Anneler, çalışma hayatının kesintiye uğraması, çalışma saatlerinin azalması, daha düşük gelir sağlamasına rağmen daha esnek ve daha düşük saatlerle çalışma imkanı sunan kısmi-süreli çalışma gibi “aile-dostu” işlerin tercih edilmesi, işe alma ve yükselmede karşı karşıya kalınan ayrımcılık gibi nedenlerle anne olmayan kadınlara göre daha az kazanıyor. Babalar ise baba olmalarına bağlı olarak sunulan ek ücretler sayesinde, baba olmayan erkeklere göre daha yüksek ücret seviyeleri ile ödüllendiriliyor. Bir başka deyişle, kadınlar anne oldukları için ücret yönünden cezalandırılırken, babalar ödüllendiriliyor.

GELİR EŞİTSİZLİĞİ ARTIYOR

Dünyada 70 ülke ve ücretli çalışan dünya nüfusunun yüzde 80’ini kapsayan araştırmaya göre, kadınları ve erkekleri, “eğitim durumu”, “yaş”, “çalışılan saatler” ve “kamu-özel sektör” faktörlerine dayalı olarak değerlendiren faktör bazında ağırlıklandırılmış ölçme yöntemine göre, küresel düzeyde cinsiyete dayalı ücret eşitsizliği yüzde 18.8 . Türkiye’de bu oran yüzde 12 düzeyinde.
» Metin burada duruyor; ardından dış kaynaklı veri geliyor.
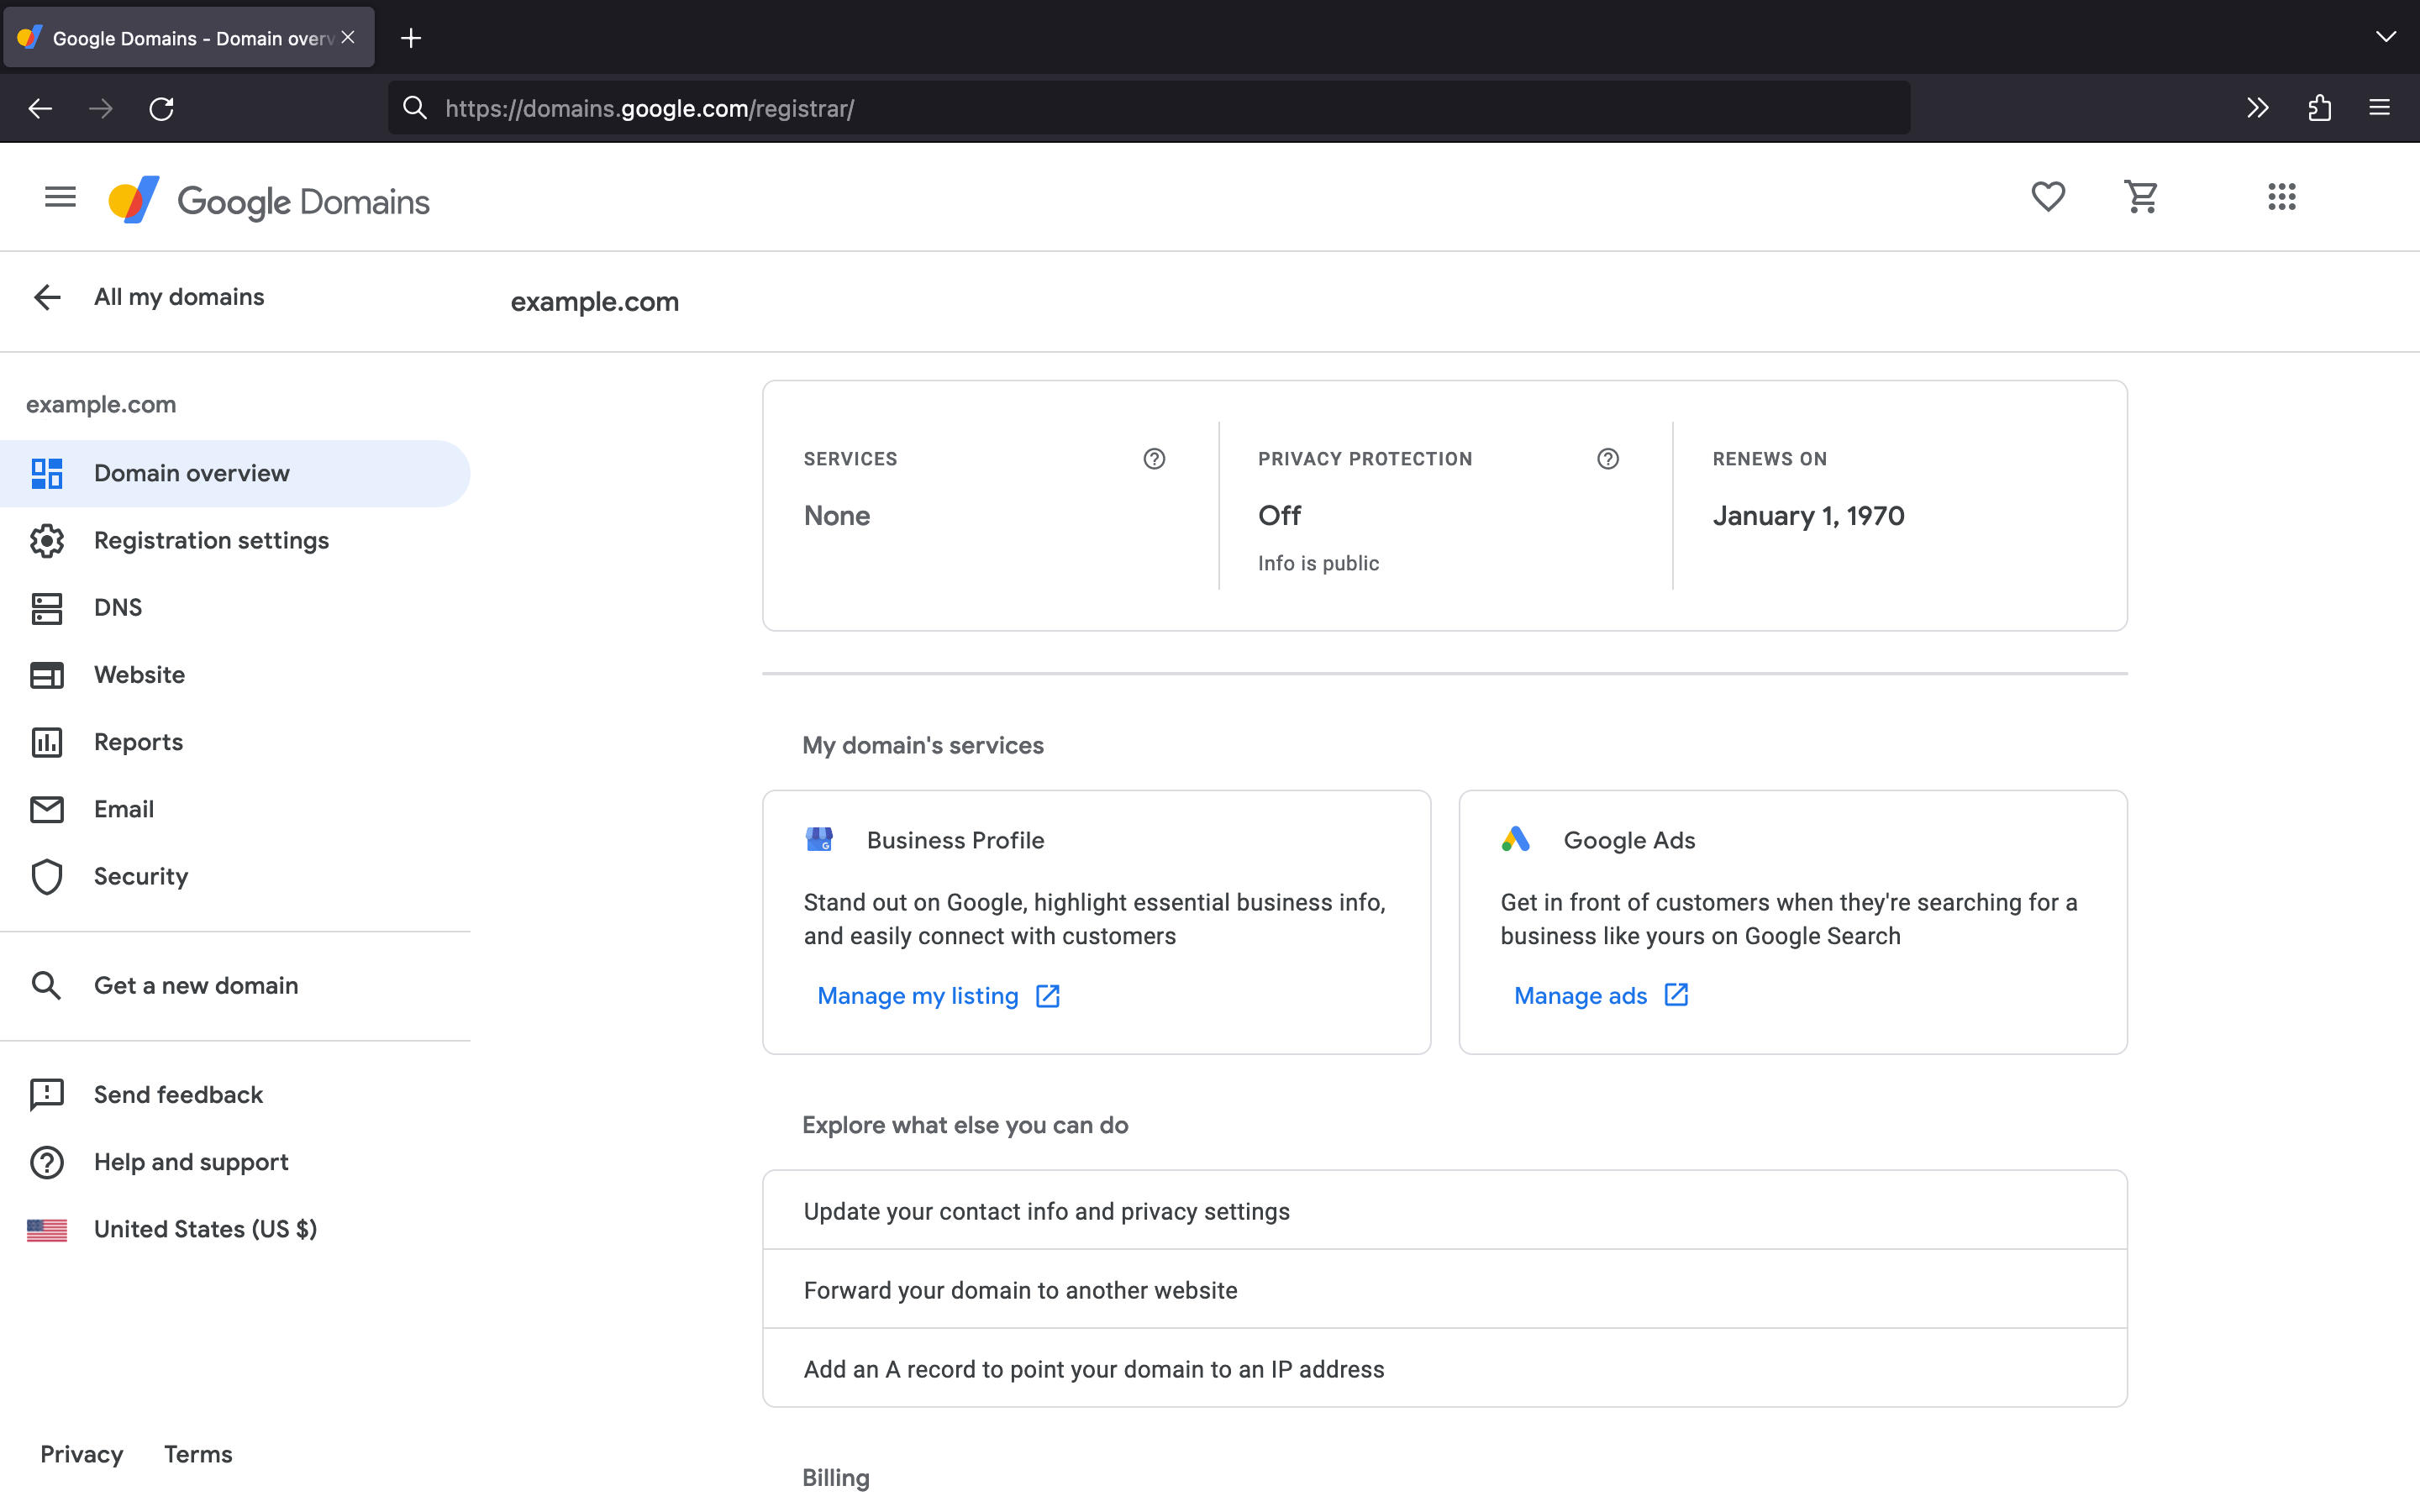Click the Domain overview icon
Viewport: 2420px width, 1512px height.
(49, 472)
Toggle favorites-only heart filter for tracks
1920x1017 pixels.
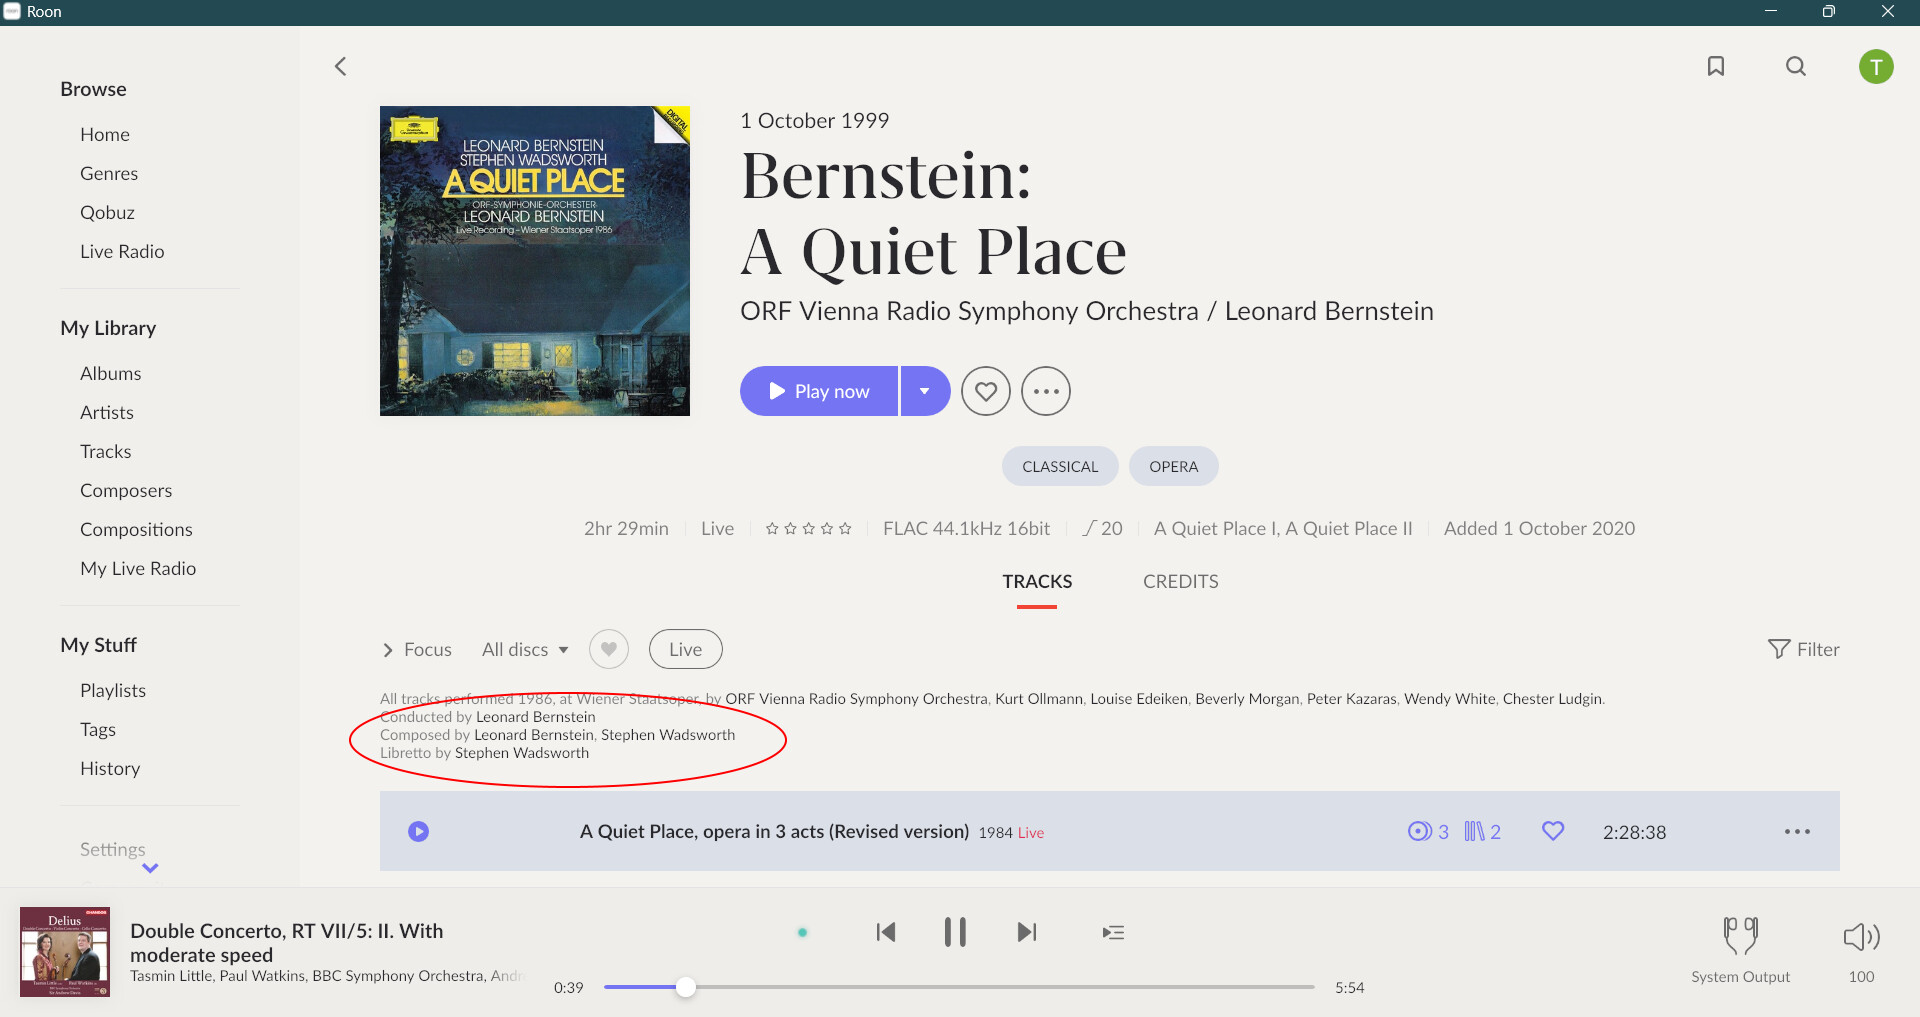point(608,649)
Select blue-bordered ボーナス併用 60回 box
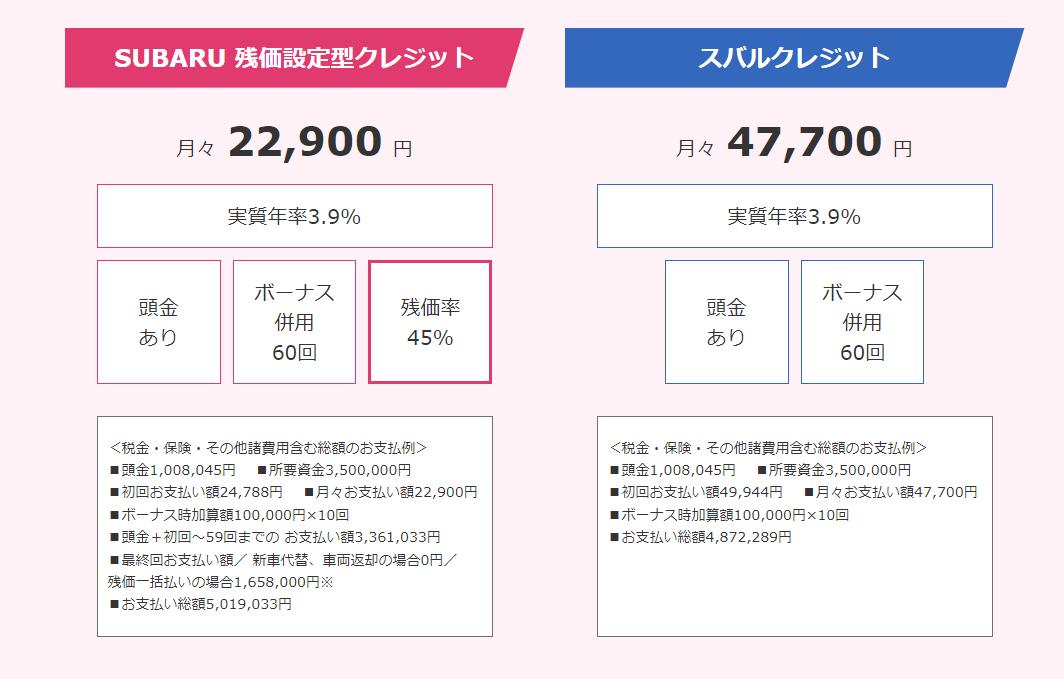1064x679 pixels. (x=862, y=322)
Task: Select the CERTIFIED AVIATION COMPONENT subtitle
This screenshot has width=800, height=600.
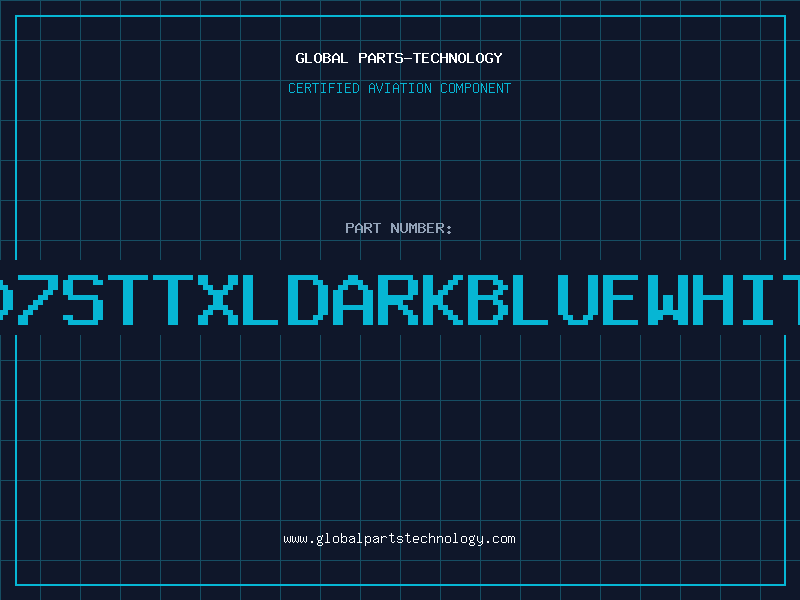Action: pos(399,88)
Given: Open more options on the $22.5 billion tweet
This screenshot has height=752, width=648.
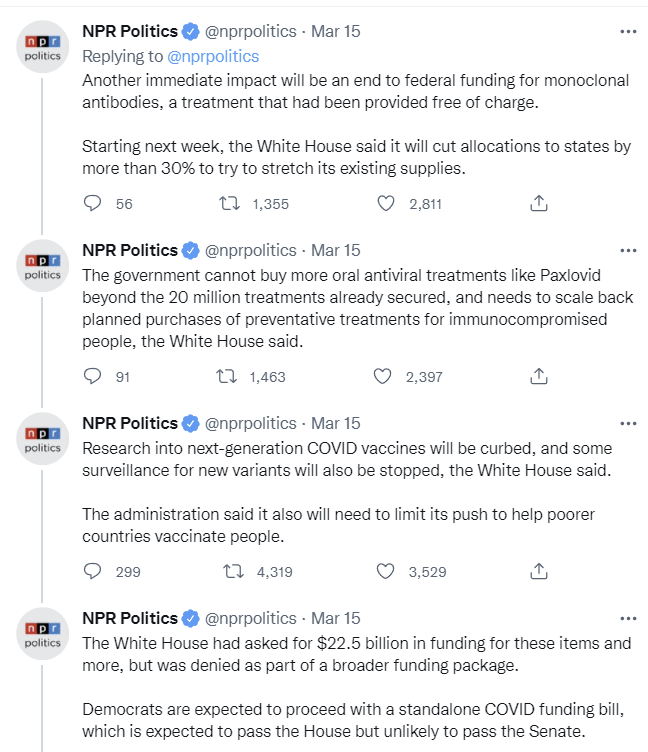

Ücret eşitsizliğinin en yüksek olduğu ülke yüzde 36.3’le Pakistan. Onu yüzde 28.5’le Güney Afrika izliyor. Belçika’da yüzde 2.7 iken, Norveç’te yüzde 11.7, Fransa’da yüzde 13.3; İngiltere’de yüzde 16.6 seviyelerinde bulunuyor.

basliksiz-2

Reel ücret artışı yüzde 1’e geriledi


Rapora göre, gelişmiş G20 ülkelerinde reel ücret artışları 2015 yılından bu yana gerilemeyi sürdürüyor. Bu grupta, 2015 yılında yüzde 1.7 seviyesinde olan reel ücret artış hızı, 2016 yılında yüzde 0.9’a, 2017 yılında ise yüzde 0.4’e kadar geriledi. Aralarında Türkiye’nin de bulunduğu G20 ülkelerinin yükselen piyasalarında da reel ücret artış hızı 2017 yılında bir önceki yıla göre 0.6 puan azalarak yüzde 4.3 seviyesinde gerçekleşti. Türkiye’de gerçek ücretler 2009’dan beri artış gösteriyor ancak 2015-2017 döneminde reel ücretlerdeki artışın yavaşladığı açıkça görülüyor. Türkiye’de reel ücret artış hızı (enflasyondan arındırılmış) 2014 yılında yüzde 6.1 iken 2017’de yüzde 1’e kadar geriledi.